* READING TEXT *
--- Start ---
Commissioner David Stern exudes confidence, even when he’s telling the press that the NBA is going to lose an estimated $400 million this season. Bill Simmons thinks that teams regularly screw over their fan bases by unloading good players at the trade deadline, tanking games late in the season to get a better lottery pick, all without any discount to the season tickets. If a team gives up on the season, why do the tickets remain the same price?

Here are a few of his ideas to fix this model:

Any team that misses the playoffs cannot raise ticket prices the following season. Miss two straight playoffs, season-ticket holders get a 5 percent discount for renewals the following season. Miss three straight, it goes to 10 percent. Miss four straight, it jumps to 25 percent. Miss five straight, it jumps to 50 percent.

Let’s say the 2009-10 Clips knew that, if they missed the playoffs a fourth straight year, they would be looking at 25 percent discounts across the board. Is there any way they keep Dunleavy? No. Is there any way they dump Camby at the deadline? No. Financially, it wouldn’t make sense.

If I were running the NBA, eliminating the illusion of regret would be my biggest initiative. I would give every nonplayoff team the same odds for winning the lottery, just so these teams wouldn’t destroy six to eight weeks of a season for paying customers. Then, I would cut the season by four games, guarantee only the top 12 playoff spots, then decide the seventh and eighth seeds in each conference with a double-elimination tournament for every nonplayoff team that I call the Entertaining As Hell Tournament (see my 2007 column for the gory details). Boom, we just killed the tanking and salary-dumping issues.

Couldn’t that work? Has it even been discussed? Wouldn’t it generate a ton of interest and extra revenue? Wouldn’t you watch? Wouldn’t it put a ton of pressure on teams to stop shutting their best guys down or giving away contract-year guys for no real reason? You can’t give away Camby! We need him for the Entertaining As Hell Tournament in April! And who knows, maybe a wacky 7-seed would gain momentum and pull off a Round 1 shocker in the playoffs. You never know. It’s never a bad thing when those three words are involved.

Ticket discounts for non-playoff teams, equal opportunity in the lottery and a double-elimination tournament — these are all good (albeit fairly radical) ideas. The lottery idea was actually the way the NBA used to do things, and they should go back to it. Tanking at the end of the season is one of the biggest problems with today’s NBA.

As for the length of the season, I wouldn’t stop at cutting just four games. I’d go with a 66-game season. Every team would play each of its division rivals four times (16 games) and all the other teams twice, once at home and once away (50 games). Cutting back on the regular season would make it matter again. Right now, it’s rare for a regular season game to hold much significance.

Fewer games would also mean more schedule flexibility, so I’d set it up so that NBA teams would only play on certain days, say Tuesday (to avoid Mondays during football season), Friday and Saturday. That means there would be 15 games on each night, so NBATV could bounce around from game to game like the Red Zone Channel catching the best action and furious finishes. This would generate interest in the league and make fantasy basketball more appealing. Fantasy football is something that has really helped the NFL increase its popularity over the last decade.
--- End ---
* SUPPLIED ENTRIES *
--- Start ---
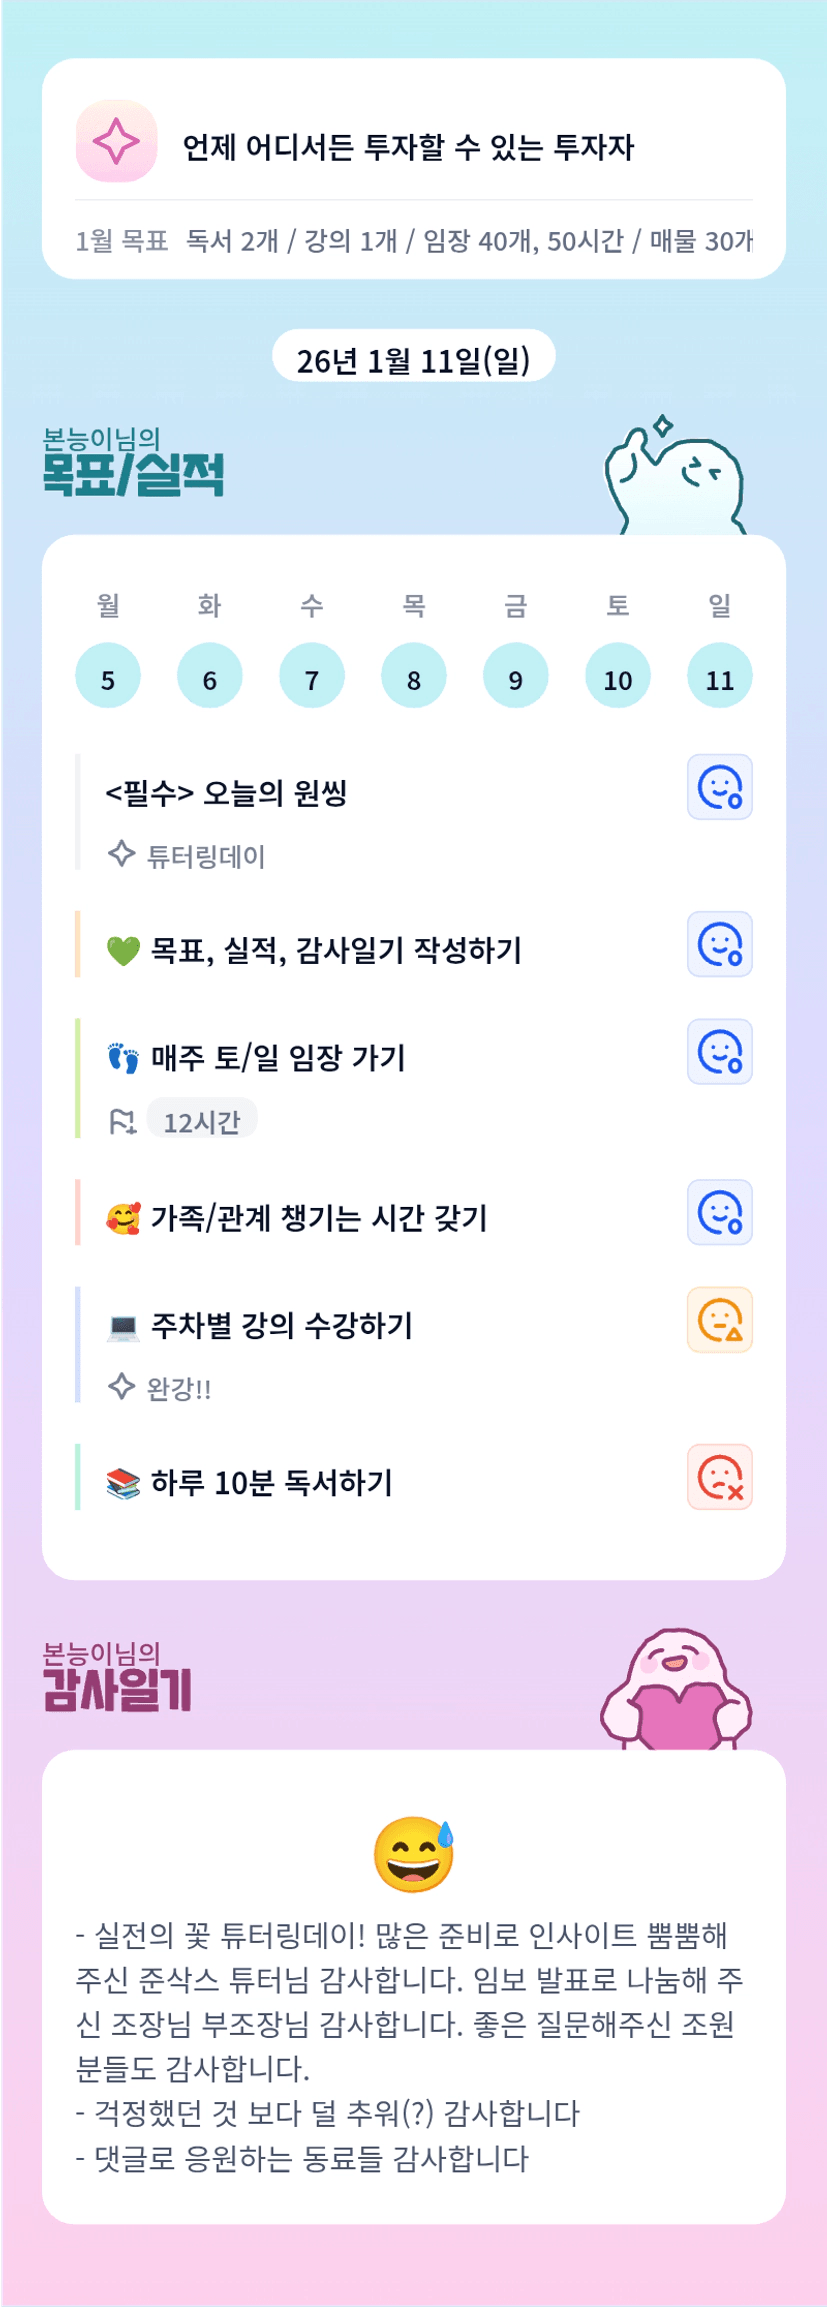This screenshot has height=2307, width=827.
Task: Click orange partial face for 강의 수강하기
Action: click(x=719, y=1320)
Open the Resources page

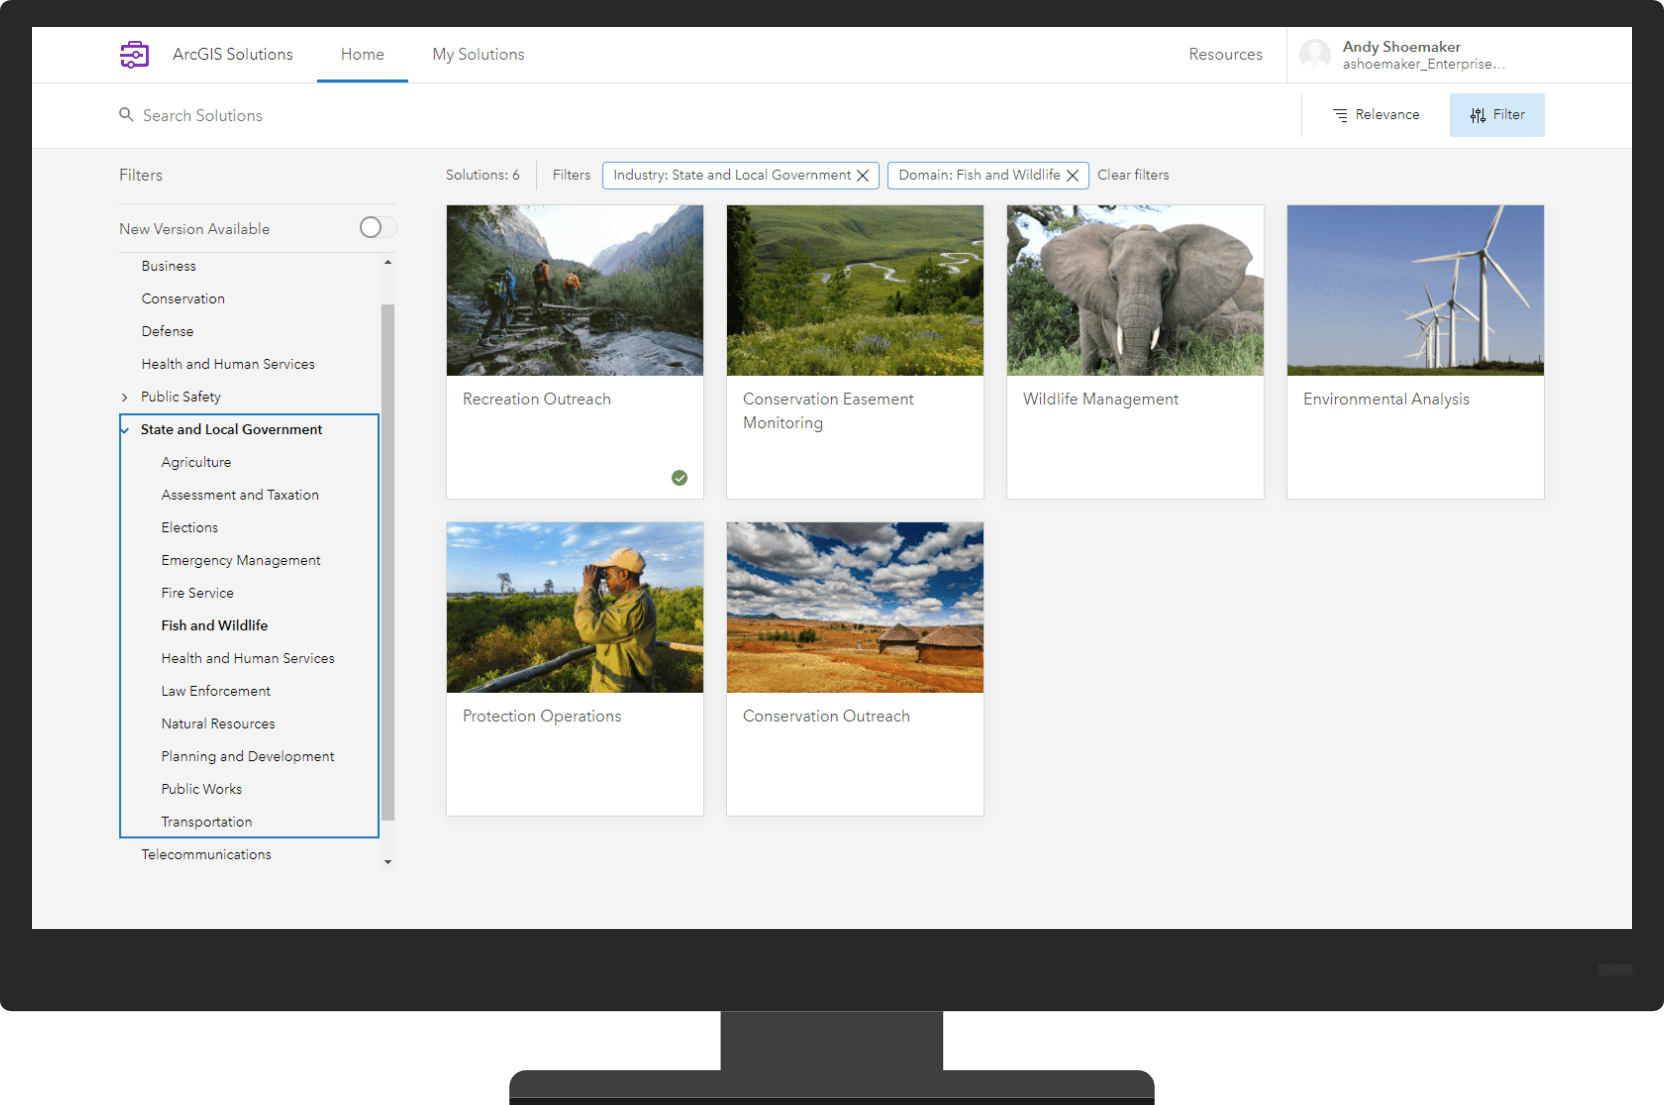(1225, 54)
--- End ---
* WORK INSTRUCTIONS *
1. According to the NBA text, what discount do season-ticket holders get after their team misses the playoffs three straight times?
2. Please retype the NBA text between "Here are a few" and "to 50 percent.", inclusive.

* SOLVED TASKS *
1. A 10 percent discount on renewals the following season.

2.
Here are a few of his ideas to fix this model:

Any team that misses the playoffs cannot raise ticket prices the following season. Miss two straight playoffs, season-ticket holders get a 5 percent discount for renewals the following season. Miss three straight, it goes to 10 percent. Miss four straight, it jumps to 25 percent. Miss five straight, it jumps to 50 percent.